- [Actividades]
• a. Reproduce sin cambios el pasaje del texto sobre los olvidos cotidianos que empieza en las palabras "A todos nos" y termina con "esos olvidos cotidianos.".
• b. Enumera todas las tareas pendientes que el texto sobre los olvidos cotidianos pone como ejemplo de lo que se nos olvida hacer.

- [Texto extraído]

A todos nos ha pasado: tenemos que comprar algo concreto, echar unas cartas al buzón de correos, pedir cita para cortarnos el pelo… pero pasan los días y nos entretenemos, ya sea por nuestras obligaciones, por planes de ocio que surgen o porque al llegar a casa después del trabajo nos tiramos a relajarnos un rato y ni se nos pasa por la cabeza que teníamos que comprar una nueva bombilla para el baño. En la mayoría de los casos no se deben a deficiencias cognitivas o problemas de memoria, simplemente se deben a que nuestra vida está llena de estímulos que requieren de nuestra atención y hacen que otros queden en segundo plano. Vamos a repasar por lo tanto algunos trucos para evitar esos olvidos cotidianos.


La manera más fácil de acordarnos de hacer ciertas cosas es por lo tanto conseguir que unas “claves” bien colocadas en nuestros contextos nos recuerden lo que tenemos que hacer. Hay mil maneras de conseguirlo, a continuación, daremos unas cuantas ideas que podéis versionar a vuestro aire para que se ajusten lo mejor posible a vuestra situación.

- [Entradas dadas]
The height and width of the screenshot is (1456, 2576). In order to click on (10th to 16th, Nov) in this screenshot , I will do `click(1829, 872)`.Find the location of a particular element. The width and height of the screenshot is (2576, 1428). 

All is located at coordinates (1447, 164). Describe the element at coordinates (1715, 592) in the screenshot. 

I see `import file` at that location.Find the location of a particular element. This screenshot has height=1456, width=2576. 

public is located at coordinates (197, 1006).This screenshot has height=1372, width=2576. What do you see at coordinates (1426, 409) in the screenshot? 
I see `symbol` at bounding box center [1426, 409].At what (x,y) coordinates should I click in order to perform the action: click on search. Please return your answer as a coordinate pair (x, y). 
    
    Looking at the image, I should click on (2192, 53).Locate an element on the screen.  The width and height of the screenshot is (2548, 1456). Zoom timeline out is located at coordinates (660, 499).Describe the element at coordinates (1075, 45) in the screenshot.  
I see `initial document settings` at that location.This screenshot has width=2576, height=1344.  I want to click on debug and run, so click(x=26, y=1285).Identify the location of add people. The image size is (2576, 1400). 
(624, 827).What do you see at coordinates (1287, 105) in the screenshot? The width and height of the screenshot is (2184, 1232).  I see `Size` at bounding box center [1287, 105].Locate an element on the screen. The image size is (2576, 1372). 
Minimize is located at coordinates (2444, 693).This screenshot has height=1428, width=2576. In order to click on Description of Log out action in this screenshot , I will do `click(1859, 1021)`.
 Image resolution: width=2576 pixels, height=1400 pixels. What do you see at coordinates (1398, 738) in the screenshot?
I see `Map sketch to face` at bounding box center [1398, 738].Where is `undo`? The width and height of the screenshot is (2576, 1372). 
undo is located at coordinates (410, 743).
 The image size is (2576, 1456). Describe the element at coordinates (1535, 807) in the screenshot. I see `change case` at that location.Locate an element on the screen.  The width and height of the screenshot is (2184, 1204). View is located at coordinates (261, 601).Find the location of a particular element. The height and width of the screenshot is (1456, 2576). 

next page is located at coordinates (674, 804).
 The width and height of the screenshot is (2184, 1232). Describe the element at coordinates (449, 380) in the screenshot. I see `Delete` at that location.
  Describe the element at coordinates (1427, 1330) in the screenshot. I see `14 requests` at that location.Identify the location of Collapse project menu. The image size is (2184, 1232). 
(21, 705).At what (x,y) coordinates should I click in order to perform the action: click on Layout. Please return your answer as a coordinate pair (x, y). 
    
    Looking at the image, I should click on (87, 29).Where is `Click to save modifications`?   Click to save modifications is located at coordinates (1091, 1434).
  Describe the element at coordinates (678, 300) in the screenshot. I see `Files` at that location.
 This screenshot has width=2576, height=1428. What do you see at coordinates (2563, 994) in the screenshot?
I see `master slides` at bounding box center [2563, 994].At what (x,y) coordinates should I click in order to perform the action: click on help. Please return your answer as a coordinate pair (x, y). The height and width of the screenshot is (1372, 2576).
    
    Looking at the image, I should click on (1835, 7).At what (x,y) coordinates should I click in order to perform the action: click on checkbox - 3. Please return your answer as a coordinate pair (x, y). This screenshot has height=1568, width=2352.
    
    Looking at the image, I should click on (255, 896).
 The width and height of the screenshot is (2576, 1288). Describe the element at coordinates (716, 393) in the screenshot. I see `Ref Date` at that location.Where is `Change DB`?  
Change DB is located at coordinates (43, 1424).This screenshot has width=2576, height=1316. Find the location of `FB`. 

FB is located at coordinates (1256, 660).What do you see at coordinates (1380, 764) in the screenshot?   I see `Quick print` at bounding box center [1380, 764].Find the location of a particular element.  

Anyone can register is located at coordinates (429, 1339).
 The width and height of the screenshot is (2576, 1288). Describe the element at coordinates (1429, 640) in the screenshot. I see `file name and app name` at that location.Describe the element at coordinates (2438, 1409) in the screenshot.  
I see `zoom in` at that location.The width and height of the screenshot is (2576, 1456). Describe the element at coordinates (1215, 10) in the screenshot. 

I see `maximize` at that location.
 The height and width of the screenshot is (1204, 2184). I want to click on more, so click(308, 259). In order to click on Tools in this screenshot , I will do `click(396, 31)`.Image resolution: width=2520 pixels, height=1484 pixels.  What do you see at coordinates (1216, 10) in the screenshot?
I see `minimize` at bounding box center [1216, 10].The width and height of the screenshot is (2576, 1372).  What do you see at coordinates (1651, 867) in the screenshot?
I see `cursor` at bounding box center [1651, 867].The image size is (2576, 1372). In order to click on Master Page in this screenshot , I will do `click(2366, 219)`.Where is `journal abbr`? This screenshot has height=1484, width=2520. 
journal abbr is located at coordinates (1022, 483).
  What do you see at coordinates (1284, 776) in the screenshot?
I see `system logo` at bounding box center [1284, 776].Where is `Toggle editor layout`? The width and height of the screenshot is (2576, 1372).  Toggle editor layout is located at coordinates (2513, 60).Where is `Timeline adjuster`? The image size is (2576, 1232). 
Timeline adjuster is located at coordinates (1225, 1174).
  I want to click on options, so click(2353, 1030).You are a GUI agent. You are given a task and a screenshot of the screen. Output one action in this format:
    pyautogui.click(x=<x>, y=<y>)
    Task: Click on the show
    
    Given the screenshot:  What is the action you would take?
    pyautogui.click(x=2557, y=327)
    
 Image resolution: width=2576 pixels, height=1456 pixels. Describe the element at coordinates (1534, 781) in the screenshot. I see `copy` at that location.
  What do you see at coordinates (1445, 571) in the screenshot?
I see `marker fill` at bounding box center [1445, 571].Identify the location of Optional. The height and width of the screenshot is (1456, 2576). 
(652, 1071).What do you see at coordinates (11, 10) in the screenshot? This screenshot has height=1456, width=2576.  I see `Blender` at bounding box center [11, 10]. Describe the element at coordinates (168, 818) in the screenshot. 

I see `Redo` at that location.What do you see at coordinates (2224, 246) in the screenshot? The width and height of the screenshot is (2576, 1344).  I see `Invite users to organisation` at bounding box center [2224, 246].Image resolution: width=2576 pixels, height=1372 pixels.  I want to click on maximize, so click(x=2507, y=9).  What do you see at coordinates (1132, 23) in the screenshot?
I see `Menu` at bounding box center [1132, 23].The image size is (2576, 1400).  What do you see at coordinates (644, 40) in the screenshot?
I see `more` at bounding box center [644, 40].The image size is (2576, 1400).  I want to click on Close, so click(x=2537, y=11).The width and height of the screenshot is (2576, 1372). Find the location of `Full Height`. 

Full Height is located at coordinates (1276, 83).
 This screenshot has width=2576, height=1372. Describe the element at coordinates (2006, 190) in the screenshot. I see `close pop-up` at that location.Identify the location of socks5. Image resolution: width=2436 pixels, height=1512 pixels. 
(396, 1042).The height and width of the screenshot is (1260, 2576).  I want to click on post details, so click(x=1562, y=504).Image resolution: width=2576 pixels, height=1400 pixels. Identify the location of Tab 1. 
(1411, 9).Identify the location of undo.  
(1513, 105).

- [Respuestas]
• a.
A todos nos ha pasado: tenemos que comprar algo concreto, echar unas cartas al buzón de correos, pedir cita para cortarnos el pelo… pero pasan los días y nos entretenemos, ya sea por nuestras obligaciones, por planes de ocio que surgen o porque al llegar a casa después del trabajo nos tiramos a relajarnos un rato y ni se nos pasa por la cabeza que teníamos que comprar una nueva bombilla para el baño. En la mayoría de los casos no se deben a deficiencias cognitivas o problemas de memoria, simplemente se deben a que nuestra vida está llena de estímulos que requieren de nuestra atención y hacen que otros queden en segundo plano. Vamos a repasar por lo tanto algunos trucos para evitar esos olvidos cotidianos.

• b. Comprar algo concreto, echar unas cartas al buzón de correos, pedir cita para cortarnos el pelo y comprar una nueva bombilla para el baño.